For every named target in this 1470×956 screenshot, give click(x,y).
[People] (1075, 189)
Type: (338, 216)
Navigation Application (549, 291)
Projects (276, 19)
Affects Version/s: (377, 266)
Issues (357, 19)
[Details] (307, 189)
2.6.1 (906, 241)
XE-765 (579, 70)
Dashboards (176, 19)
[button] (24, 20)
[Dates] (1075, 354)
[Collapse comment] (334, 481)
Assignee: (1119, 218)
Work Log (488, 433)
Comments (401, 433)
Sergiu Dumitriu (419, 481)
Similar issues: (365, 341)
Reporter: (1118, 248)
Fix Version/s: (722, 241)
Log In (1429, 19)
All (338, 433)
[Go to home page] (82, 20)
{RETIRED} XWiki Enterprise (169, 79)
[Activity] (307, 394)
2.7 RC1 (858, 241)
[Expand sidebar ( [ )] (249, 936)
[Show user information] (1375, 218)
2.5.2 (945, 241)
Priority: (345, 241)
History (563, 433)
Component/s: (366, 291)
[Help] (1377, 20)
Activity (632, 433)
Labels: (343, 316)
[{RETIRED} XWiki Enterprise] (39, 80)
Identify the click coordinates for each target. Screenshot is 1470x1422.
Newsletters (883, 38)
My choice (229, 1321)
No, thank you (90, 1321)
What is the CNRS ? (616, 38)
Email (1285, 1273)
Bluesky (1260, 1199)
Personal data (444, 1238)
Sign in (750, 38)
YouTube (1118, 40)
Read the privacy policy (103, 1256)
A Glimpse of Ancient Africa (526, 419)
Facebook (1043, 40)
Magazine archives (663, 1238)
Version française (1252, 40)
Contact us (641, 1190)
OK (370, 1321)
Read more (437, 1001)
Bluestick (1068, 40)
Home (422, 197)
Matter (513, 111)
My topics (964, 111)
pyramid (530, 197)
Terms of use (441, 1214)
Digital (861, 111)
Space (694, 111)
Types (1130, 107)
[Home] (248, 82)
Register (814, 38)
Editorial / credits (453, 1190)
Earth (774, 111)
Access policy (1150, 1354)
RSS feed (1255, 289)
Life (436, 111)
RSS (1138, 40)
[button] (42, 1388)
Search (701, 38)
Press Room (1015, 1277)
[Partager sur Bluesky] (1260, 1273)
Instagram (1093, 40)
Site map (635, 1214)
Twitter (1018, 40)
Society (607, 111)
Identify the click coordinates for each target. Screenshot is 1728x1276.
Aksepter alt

▶ _Required action_
Pull every line containing the word "coordinates" out of the material and copy it.

▶ _Solution below_
Identify the click coordinates for each target. Screenshot is 1470x1422.
Identify the click coordinates for each target. Screenshot is 1728x1276.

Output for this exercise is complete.